Die interaktiven Kompetenzen sowie die Fähigkeiten zu hinreichend stabilen Kontakten werden verbessert.

Grundlegende Elemente interpersonellen Geschehens werden transparent.

Der Therapeut zeigt, dass er seine Grenzen beachten und schützen kann, sich nicht in destruktive und ausbeuterische Muster verstricken lässt. Das reduziert die Angst schwer gestörter Patienten vor heftigen Impulsen und Affekten.

Die Entwicklung nicht oder nur eingeschränkt vorhandener psychischer Funktionen wird gefördert, damit auch das Mentalisieren.

Ähnlich wie in dem Ansatz von Blanck und Blanck übernimmt der Therapeut u. a. Hilfs-Ich-Funktionen in folgenden Bereichen (vgl.

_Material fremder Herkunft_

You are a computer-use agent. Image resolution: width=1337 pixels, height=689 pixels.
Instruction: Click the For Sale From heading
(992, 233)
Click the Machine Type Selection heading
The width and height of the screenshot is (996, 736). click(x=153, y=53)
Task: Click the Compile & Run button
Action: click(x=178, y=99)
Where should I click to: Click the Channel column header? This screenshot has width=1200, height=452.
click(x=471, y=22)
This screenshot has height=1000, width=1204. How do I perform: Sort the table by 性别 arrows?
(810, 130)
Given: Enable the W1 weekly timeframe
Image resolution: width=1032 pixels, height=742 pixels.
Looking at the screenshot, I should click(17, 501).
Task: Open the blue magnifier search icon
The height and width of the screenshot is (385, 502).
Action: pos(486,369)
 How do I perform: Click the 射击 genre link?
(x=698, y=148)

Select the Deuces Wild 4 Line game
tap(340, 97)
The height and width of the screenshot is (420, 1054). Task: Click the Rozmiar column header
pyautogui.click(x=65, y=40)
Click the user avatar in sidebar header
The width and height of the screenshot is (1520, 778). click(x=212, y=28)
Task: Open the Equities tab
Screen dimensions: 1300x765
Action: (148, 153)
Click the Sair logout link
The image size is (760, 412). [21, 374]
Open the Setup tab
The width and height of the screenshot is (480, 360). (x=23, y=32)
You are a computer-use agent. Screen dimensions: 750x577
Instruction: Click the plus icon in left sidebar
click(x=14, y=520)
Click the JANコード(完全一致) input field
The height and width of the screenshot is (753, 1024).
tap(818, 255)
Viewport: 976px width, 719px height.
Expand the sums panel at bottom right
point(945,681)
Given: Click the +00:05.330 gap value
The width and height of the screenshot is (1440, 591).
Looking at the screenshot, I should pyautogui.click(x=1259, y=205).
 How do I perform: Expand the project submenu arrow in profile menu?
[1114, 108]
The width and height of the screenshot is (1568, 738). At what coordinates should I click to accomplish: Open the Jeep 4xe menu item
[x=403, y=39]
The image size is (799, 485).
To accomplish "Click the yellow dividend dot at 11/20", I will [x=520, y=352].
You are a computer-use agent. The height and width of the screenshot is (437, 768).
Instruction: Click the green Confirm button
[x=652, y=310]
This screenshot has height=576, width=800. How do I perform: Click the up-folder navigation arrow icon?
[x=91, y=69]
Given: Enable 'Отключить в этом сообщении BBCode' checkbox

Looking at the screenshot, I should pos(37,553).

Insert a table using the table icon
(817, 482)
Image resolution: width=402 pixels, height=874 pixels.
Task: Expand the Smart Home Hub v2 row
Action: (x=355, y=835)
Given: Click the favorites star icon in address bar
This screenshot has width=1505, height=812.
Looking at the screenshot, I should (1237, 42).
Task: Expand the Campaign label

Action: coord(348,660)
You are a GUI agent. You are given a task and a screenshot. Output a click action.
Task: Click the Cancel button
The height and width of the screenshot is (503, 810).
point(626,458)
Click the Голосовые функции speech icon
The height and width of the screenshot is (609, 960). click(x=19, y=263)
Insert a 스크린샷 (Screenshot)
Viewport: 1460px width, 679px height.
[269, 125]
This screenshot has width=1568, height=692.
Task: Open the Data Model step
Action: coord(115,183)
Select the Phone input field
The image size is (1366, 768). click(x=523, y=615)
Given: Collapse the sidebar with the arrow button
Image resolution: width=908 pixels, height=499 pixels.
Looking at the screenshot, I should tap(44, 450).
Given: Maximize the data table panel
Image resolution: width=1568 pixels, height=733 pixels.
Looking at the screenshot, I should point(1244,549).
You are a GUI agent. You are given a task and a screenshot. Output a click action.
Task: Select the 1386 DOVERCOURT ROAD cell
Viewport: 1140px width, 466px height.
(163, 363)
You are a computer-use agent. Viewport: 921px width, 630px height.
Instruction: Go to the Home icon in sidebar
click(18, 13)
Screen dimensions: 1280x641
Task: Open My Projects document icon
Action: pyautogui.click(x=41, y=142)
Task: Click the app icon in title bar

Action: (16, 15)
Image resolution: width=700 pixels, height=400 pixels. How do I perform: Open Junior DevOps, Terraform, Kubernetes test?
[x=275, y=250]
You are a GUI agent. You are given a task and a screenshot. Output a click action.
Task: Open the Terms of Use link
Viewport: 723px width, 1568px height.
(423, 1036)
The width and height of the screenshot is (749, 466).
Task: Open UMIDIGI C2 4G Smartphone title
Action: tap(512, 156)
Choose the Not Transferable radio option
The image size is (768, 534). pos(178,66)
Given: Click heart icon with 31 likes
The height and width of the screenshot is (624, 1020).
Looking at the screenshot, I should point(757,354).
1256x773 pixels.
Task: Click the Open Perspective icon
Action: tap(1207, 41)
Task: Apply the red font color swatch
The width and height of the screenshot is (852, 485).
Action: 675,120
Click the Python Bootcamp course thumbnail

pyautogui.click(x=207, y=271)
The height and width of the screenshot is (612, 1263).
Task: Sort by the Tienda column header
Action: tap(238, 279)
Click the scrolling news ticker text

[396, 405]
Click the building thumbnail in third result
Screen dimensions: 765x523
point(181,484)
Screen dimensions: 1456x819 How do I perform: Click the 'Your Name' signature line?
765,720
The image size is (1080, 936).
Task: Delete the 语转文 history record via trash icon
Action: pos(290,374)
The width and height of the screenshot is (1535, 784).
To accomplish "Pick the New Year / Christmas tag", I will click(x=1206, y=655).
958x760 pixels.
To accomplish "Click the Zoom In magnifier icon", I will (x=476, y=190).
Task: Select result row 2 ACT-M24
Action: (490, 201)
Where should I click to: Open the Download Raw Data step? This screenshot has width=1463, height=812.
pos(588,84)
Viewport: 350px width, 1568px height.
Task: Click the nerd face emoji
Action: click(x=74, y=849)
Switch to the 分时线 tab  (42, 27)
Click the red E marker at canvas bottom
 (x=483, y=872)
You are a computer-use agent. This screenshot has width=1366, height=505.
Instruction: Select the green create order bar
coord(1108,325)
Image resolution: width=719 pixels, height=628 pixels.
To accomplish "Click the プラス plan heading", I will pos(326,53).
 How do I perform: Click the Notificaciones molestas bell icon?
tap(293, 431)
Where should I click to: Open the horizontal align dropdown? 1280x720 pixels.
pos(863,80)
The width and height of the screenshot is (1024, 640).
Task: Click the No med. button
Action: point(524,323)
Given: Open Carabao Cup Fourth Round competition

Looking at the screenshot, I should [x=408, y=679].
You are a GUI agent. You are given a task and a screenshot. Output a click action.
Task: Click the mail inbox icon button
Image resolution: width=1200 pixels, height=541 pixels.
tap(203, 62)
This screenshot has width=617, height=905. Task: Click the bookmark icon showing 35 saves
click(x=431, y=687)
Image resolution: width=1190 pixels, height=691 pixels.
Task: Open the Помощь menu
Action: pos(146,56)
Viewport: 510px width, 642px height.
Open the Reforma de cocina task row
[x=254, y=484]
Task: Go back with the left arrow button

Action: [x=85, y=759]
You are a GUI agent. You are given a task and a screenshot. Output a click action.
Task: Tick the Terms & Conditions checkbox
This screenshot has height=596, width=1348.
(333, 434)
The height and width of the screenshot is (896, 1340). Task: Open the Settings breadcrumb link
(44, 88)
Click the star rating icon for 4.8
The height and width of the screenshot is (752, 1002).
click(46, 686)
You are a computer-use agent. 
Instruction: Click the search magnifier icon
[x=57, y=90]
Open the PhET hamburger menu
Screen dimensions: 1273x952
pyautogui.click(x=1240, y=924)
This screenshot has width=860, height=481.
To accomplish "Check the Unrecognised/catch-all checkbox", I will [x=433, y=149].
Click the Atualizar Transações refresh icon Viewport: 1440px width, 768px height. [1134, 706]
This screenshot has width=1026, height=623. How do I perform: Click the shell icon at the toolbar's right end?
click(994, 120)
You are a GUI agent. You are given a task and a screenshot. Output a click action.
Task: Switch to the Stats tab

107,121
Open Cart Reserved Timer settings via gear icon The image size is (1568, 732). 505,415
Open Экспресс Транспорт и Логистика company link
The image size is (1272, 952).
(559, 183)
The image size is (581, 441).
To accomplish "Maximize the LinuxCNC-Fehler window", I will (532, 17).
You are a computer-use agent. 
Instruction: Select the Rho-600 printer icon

König, 1993; Streeck, 2006, 2018, Streeck & Leichsenring, 2015):

Kontaktinitiative durch den Therapeuten.

Eingrenzen der Regression, z. B. durch Vermeiden von Schweigepausen.

Kein „Eintauchen“ in die Vergangenheit, Gegenwartsbezug.

Orientierung auf Progression.

Primat der Selbstregulierung und deren Förderung. Unterstützung der Regulierungsfunktion bei entsprechenden Problemen.

Besondere Aufmerksamkeit für körperliches nichtsprachliches Interaktionsverhalten.

Normative Regulierungen: Es wird aufgezeigt, welche Folgen bestimmte normative Regulierungen, z. B. in Gruppen, haben. Zudem wird eine gewisse Modellfunktion im Verhandeln von Normen übernommen.

Regulierung interpersoneller Beziehungen: Mögliche Wirkungen des eigenen Verhaltens auf andere werden aufgezeigt. Patienten mit schweren Störungen fehlen hier oft realistische Einschätzungsmöglichkeiten.